Mas à medida que examinavam a literatura existente sobre o coronavírus e absorviam os estudos, pré-impressões, notícias e sequências virais que surgiam rapidamente, os investigadores descobriram que as características do SARS-CoV-2 que inicialmente os confundiram não eram tão invulgares como pensavam.
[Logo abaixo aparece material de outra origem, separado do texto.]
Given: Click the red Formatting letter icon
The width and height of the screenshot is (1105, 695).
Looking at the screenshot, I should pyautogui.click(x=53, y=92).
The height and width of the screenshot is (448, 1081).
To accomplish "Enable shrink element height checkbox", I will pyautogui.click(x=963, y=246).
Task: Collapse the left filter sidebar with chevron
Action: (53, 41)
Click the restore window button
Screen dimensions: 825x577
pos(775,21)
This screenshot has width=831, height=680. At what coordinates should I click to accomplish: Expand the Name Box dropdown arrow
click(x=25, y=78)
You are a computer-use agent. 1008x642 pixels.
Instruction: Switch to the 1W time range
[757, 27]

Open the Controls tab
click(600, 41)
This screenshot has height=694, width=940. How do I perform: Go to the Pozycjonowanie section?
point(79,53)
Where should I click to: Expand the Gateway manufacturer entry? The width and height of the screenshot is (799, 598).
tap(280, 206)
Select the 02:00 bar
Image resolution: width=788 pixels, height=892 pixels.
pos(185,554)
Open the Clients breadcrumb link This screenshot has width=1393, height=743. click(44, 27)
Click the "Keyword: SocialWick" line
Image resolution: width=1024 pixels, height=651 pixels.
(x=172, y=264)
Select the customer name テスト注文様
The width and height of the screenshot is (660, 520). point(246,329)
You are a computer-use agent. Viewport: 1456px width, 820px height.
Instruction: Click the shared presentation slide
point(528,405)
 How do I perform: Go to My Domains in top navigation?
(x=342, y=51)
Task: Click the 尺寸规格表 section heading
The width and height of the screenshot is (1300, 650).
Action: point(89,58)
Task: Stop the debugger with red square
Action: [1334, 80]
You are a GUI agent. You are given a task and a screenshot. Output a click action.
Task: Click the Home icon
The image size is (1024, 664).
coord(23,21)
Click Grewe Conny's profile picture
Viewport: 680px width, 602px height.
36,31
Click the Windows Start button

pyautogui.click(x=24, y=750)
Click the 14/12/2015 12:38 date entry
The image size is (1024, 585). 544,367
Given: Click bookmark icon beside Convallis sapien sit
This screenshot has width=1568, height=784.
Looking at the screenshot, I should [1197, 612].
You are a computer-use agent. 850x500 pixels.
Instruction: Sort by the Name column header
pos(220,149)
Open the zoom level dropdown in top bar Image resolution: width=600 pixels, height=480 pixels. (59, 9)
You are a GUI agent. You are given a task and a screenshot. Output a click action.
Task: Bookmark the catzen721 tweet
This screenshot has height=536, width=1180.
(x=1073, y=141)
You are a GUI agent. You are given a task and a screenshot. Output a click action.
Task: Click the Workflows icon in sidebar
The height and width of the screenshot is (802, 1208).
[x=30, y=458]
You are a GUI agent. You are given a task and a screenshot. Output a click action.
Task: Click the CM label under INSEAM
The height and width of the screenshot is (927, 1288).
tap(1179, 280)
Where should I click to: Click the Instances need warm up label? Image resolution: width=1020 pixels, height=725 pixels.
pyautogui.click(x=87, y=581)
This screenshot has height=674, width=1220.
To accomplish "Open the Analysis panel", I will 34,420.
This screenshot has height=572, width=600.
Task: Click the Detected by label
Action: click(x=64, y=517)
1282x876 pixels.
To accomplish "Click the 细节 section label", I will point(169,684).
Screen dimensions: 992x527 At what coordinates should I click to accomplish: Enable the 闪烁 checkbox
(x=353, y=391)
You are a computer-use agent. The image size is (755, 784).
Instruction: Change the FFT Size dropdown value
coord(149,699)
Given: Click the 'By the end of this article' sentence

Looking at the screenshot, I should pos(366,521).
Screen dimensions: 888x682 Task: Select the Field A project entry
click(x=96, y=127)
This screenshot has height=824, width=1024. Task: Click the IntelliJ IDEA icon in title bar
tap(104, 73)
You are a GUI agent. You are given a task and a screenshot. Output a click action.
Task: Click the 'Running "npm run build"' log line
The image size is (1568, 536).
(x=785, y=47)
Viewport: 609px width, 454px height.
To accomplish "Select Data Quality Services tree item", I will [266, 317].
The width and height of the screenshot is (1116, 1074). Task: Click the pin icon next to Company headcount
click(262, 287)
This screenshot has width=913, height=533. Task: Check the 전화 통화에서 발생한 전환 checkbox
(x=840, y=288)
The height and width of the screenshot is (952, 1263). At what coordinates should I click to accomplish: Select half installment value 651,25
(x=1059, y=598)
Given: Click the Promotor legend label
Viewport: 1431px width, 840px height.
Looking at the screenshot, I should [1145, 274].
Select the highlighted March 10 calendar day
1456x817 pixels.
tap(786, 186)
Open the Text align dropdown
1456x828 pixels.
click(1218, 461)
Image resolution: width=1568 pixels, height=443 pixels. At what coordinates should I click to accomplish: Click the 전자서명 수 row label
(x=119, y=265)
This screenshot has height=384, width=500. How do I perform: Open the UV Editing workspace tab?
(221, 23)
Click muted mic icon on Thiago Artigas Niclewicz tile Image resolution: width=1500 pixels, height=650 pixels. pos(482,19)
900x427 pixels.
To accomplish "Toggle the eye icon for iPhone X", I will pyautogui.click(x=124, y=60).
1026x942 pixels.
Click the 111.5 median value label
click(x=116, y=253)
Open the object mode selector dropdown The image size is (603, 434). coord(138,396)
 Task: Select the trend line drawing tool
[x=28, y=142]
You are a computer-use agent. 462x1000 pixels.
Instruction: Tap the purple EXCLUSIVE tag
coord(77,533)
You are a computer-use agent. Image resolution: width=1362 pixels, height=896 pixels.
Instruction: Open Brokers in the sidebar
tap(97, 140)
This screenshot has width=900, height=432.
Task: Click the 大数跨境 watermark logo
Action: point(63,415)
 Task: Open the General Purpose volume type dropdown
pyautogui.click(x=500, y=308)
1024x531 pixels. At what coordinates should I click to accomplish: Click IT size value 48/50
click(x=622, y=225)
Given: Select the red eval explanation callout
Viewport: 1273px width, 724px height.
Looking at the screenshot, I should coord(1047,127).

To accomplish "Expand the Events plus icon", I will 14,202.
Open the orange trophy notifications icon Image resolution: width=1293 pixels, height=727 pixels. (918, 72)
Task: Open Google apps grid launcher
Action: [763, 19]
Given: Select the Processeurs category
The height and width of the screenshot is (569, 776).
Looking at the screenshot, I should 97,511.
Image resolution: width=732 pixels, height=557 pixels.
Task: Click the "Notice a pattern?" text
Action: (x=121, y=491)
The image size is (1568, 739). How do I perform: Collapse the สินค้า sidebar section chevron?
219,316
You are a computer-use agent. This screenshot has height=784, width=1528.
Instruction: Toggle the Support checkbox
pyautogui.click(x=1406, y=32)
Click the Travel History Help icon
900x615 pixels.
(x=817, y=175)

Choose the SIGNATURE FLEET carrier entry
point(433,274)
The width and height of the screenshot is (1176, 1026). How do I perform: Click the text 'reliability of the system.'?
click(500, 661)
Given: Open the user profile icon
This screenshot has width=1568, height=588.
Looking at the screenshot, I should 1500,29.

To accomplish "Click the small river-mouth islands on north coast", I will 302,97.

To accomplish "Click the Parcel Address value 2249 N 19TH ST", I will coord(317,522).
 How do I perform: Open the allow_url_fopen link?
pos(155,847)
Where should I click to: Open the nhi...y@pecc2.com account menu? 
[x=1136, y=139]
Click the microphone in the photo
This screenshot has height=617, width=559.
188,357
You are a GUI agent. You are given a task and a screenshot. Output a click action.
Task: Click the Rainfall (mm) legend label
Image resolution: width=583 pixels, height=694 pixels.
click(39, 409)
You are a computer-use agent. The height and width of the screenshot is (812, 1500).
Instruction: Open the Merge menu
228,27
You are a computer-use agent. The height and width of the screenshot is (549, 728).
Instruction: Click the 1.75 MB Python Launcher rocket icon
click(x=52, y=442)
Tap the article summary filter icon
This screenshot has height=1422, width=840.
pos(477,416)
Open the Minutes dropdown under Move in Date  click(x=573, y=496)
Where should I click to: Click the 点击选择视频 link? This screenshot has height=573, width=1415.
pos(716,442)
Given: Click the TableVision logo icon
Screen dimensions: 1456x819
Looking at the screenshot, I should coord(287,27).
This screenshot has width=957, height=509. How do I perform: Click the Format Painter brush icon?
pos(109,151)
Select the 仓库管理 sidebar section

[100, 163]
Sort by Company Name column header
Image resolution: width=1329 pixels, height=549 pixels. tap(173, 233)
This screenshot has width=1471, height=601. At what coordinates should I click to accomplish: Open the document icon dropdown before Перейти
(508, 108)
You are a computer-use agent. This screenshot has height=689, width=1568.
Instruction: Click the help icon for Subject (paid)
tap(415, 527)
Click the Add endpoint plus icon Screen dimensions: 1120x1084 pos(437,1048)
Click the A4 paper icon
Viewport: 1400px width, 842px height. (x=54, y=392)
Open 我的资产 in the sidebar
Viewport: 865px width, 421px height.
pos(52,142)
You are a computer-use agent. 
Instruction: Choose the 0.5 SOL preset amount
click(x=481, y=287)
Além disso, o parente mais próximo do vírus conhecido pelo WIV era um parente muito distante para ter fornecido a espinha dorsal para uma quimera projetada.

Eles não puderam provar definitivamente que o vazamento de laboratório foi negativo, mas como todas as partes constituintes do vírus podiam agora ser explicadas pela evolução, a explicação mais parcimoniosa era que o vírus havia evoluído naturalmente. “Agora sou fortemente a favor de uma origem natural”, disse Holmes a seus colegas do canal Slack em 25 de fevereiro. “Os componentes do vírus estão agora mais ou menos presentes numa pequena amostra de vida selvagem. … Não vejo por que precisamos de uma origem de laboratório para esses dados.”

Em 17 de março de 2020, apresentaram a sua revisão das evidências num pequeno artigo intitulado “A Origem Proximal do SARS-CoV-2”, que foi publicado na secção de correspondência da Nature Medicine como uma carta ao editor. Concluiu:

Estas conclusões foram geralmente bem recebidas. Em 2020 e no início de 2021, a hipótese da fuga de laboratório ainda era uma visão marginal, geralmente associada aos pântanos de febre paranóica da MAGAsphere e aos mais loucos falcões da China na administração Trump, incluindo o presidente. Algumas dessas vozes acreditavam que o SARS-CoV-2 tinha sido desenvolvido pelo PCC como uma arma biológica. Outros acreditavam que poderia até ter sido divulgado deliberadamente. Embora continuasse difícil obter boas informações, a suposição editorial de baixo risco na maior parte da mídia parecia ser que, se Donald Trump, Tucker Carlson e Steve Bannon considerassem plausível um vazamento de laboratório, provavelmente era uma demagogia populista destinada a embaraçar a China e desviar a atenção da resposta caótica do presidente à pandemia.